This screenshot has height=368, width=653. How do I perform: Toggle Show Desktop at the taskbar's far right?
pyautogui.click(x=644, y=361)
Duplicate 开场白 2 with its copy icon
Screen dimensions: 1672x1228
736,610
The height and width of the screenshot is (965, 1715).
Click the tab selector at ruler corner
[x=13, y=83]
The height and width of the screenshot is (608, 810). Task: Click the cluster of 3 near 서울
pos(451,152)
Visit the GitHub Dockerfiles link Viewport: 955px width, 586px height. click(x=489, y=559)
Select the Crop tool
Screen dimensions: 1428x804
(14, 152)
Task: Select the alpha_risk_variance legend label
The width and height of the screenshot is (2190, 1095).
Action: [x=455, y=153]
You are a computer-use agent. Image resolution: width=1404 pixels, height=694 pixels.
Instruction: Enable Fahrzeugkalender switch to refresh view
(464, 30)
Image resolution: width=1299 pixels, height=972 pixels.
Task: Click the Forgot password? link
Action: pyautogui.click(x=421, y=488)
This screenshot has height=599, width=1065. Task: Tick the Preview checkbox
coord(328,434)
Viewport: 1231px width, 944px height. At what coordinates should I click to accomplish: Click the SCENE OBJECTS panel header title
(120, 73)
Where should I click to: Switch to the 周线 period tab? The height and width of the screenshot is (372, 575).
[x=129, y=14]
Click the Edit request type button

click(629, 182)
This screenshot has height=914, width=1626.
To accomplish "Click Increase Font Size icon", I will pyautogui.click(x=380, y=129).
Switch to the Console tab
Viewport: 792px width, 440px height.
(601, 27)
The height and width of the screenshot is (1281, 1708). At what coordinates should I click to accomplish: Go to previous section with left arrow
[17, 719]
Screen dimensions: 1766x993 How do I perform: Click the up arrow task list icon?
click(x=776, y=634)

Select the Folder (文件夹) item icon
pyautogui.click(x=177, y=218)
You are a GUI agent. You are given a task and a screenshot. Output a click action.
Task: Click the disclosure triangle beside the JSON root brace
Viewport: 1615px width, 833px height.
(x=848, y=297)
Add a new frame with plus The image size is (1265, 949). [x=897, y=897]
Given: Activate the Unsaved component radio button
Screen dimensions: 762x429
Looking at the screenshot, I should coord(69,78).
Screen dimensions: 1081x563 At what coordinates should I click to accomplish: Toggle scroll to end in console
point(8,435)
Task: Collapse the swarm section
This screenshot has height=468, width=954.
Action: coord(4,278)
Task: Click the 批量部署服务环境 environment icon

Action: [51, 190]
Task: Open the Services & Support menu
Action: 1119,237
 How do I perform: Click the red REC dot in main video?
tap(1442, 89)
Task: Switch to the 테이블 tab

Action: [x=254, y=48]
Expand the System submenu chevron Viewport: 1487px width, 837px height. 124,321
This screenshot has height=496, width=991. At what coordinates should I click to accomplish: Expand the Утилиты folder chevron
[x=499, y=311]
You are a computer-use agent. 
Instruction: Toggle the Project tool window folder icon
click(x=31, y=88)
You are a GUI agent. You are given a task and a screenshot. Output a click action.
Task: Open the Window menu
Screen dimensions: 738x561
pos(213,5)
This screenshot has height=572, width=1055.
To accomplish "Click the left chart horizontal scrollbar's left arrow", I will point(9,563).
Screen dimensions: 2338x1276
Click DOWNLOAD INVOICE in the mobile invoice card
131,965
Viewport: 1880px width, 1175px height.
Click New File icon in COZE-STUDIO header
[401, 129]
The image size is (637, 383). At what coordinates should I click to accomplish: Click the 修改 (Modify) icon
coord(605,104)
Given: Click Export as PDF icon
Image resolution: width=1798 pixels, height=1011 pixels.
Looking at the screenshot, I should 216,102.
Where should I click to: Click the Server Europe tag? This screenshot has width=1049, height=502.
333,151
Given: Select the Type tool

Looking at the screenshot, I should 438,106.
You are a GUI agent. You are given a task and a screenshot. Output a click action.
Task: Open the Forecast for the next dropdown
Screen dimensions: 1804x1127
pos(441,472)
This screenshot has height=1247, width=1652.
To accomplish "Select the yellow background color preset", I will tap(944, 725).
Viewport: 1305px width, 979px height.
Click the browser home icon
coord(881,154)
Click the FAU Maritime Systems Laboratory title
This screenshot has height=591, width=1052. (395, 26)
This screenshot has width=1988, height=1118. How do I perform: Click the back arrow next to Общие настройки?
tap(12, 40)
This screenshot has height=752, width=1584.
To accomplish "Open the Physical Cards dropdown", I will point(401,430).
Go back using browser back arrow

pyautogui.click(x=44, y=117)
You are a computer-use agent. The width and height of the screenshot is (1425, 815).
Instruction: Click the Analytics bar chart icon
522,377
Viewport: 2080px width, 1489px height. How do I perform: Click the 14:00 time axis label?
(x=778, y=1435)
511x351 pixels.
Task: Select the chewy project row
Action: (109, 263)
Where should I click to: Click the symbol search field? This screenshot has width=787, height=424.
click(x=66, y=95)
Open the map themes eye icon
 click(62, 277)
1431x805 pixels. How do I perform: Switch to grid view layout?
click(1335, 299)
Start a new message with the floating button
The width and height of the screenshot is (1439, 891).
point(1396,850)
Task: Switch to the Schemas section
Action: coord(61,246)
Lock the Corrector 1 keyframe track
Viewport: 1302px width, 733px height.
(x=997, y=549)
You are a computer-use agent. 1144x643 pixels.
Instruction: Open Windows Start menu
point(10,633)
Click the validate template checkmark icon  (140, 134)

------------------------------------------------------------------------

Work item:
The line with "1431x805 pixels. How" and every line after it up to the end of the entries: output those exactly, and only those.

Your solution:
1431x805 pixels. How do I perform: Switch to grid view layout?
click(1335, 299)
Start a new message with the floating button
The width and height of the screenshot is (1439, 891).
point(1396,850)
Task: Switch to the Schemas section
Action: coord(61,246)
Lock the Corrector 1 keyframe track
Viewport: 1302px width, 733px height.
(x=997, y=549)
You are a computer-use agent. 1144x643 pixels.
Instruction: Open Windows Start menu
point(10,633)
Click the validate template checkmark icon  (140, 134)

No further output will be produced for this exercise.